The campaign has been put together by Lancashire Constabulary, the Office of Police and Crime Commission, West Lancashire Community Safety Partnership and not for profit production company, AlterEgo Creative Solutions.
County Lines – out in the counties, is a play performed by young people for young people and is touring round nine schools in Ormskirk and Skelmersdale next week (week commencing October 7).
Child Criminal Exploitation is when a child or young person is exploited (used) for profit, labour, sexual satisfaction or personal financial advantage. Children are being groomed into county lines which is the police term for urban gangs supplying drugs to suburban areas, as well as market and coastal towns, using dedicated mobile phone lines.
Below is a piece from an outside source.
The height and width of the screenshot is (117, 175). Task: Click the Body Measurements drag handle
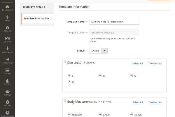(x=64, y=101)
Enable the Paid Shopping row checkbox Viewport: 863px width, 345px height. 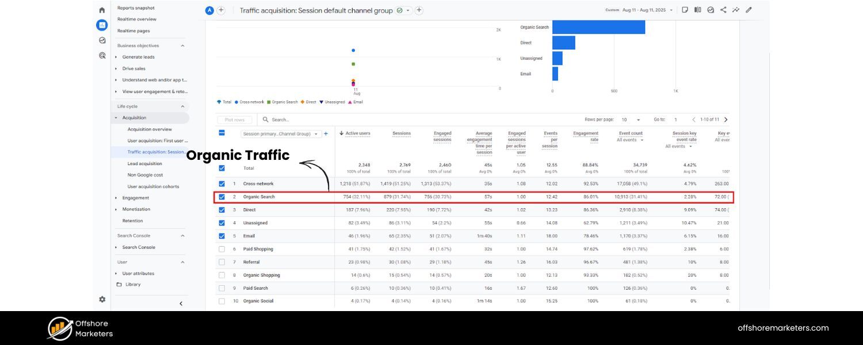tap(222, 249)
However criminal exploitation of children is broader than just county lines and can include children being forced to work on cannabis farms, commit theft or begging.
The play will aim to educate pupils on the dangers of child criminal exploitation. The story will unfold showing how easy it is to get wrapped up with the wrong people, what this can lead to, the dangers and consequences.
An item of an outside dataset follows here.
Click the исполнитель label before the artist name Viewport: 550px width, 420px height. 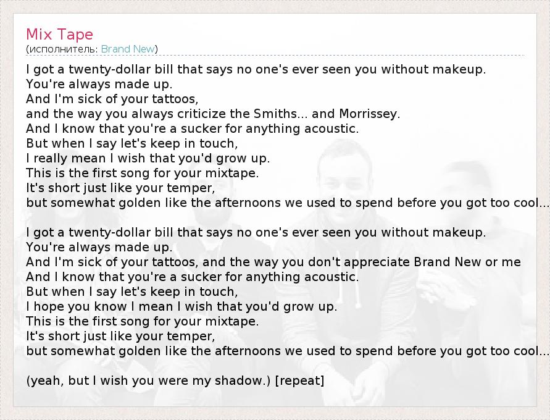pyautogui.click(x=62, y=48)
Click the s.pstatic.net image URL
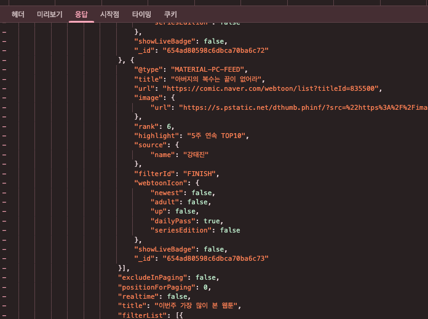428x319 pixels. pos(303,107)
Genga is Lancashire Constabulary’s partnership approach to tackling serious and organised crime, this includes county lines and criminal exploitation. Genga works with a number of local and regional partners to not only pursue offenders but to also prevent organised crime from taking place in the first place, protecting those most vulnerable and preparing communities to be more resilient against organised crime.
Catherine Hoyle, OCG and Genga (Partnerships) lead said: “By working in partnership with local authorities and education to tackle serious organised crime, theatre plays such as AlterEgo enable us to utilise all available legislation and powers to not only disrupt county lines offending but also to safeguard those at risk.”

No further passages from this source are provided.